Sun has spent more than four years navigating a journey that has meandered through City Planning, the Bureau of Engineering, the Bureau of Street Services, the Department of Transportation, Building & Safety, the Council Office, two neighborhood councils, all without resolution or relief.

Meanwhile, scofflaws ignore the LADOT with such impunity that the City Controller recently released an audit detailing the millions of dollars in lost revenue due to the LADOT’s failure to address vehicles illegally parked on the streets of Los Angeles.

As for the property owners who are committed to playing by the rules, abiding by the code, adhering to the process, and respecting the system, the reward is punishment, ongoing and relentless punishment that errs in favor of citation and penalty, even charging for the right to appeal.

Sun, who saved her money and invested in the community by purchasing property that is now her home, has been taken on a fatiguing ride that would cause most people to simply give up. But they picked the wrong property owner.

The City of LA has spent over four years engaging in an assault on Sun's use of her private property, in spite of her permits, her receipts, and her ongoing compliance and adherence to LA’s Municipal Code. There was a lull in activity from the Bureau of Engineering, from Building & Safety, from the Housing Department, and from the LADOT's Parking Enforcement, lasting until last month when...they're back!

The LADOT has once again taken to entering private property during the late hours of night to enforce rules that its management acknowledges it has no business enforcing.
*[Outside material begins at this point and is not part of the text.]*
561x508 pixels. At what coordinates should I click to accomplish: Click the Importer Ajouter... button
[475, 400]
This relentless pursuit of the absurd demonstrates three significant flaws in the current delivery of city services:

First, forgoing a standards-driven enforcement process in favor of a complaint-driven system rewards complaints, enforces the law unevenly, and starts the fee/penalty clock based on complaints, regardless of their merit.
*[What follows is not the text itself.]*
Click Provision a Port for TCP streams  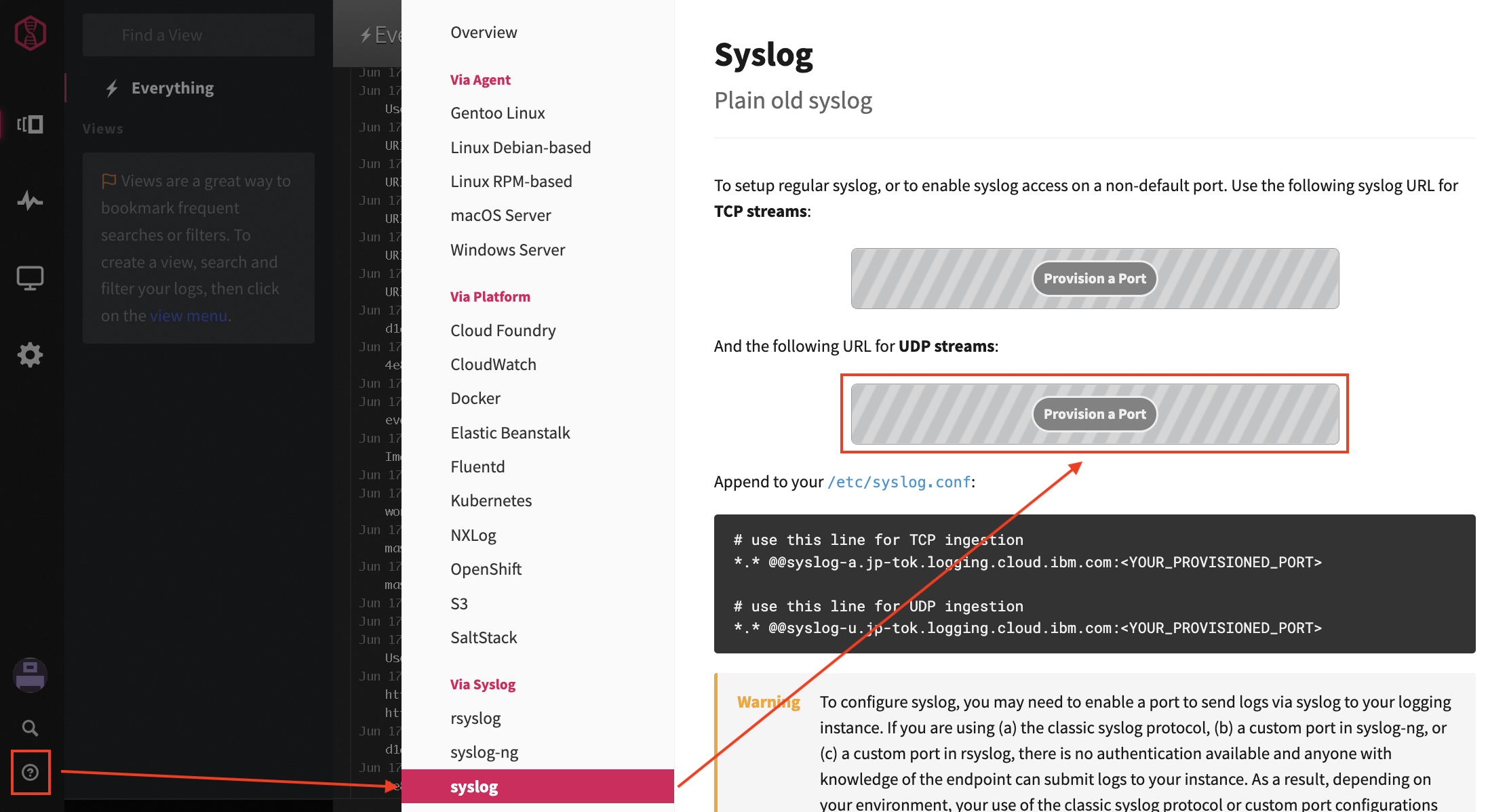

Second, the Mayor’s cost-recovery mandate drives departments to gouge the law-abiding members of the community and to ignore the scofflaws, focusing on revenue instead of standards-driven compliance.

Third, when a property owner has to deal with several departments, none of whom can resolve the issue but all of whom can levy fees, fines and charges, it’s evident that the purpose of City Hall is to consume and to staff, but not to perform.

The City of Los Angeles, from the Mayor to the local LADOT Parking Enforcement Officer, exist to serve the public, not to persecute, punish, and penalize those who invest in their community and call LA their home.

It’s time for the LADOT to step off the private property and to get out of the way. It’s time for the city departments to stop looking at the people of LA as revenue opportunities. And it’s time for Mayor Villaraigosa to get the city machine in order and to start delivering city services to the people of LA, after all, that’s his job.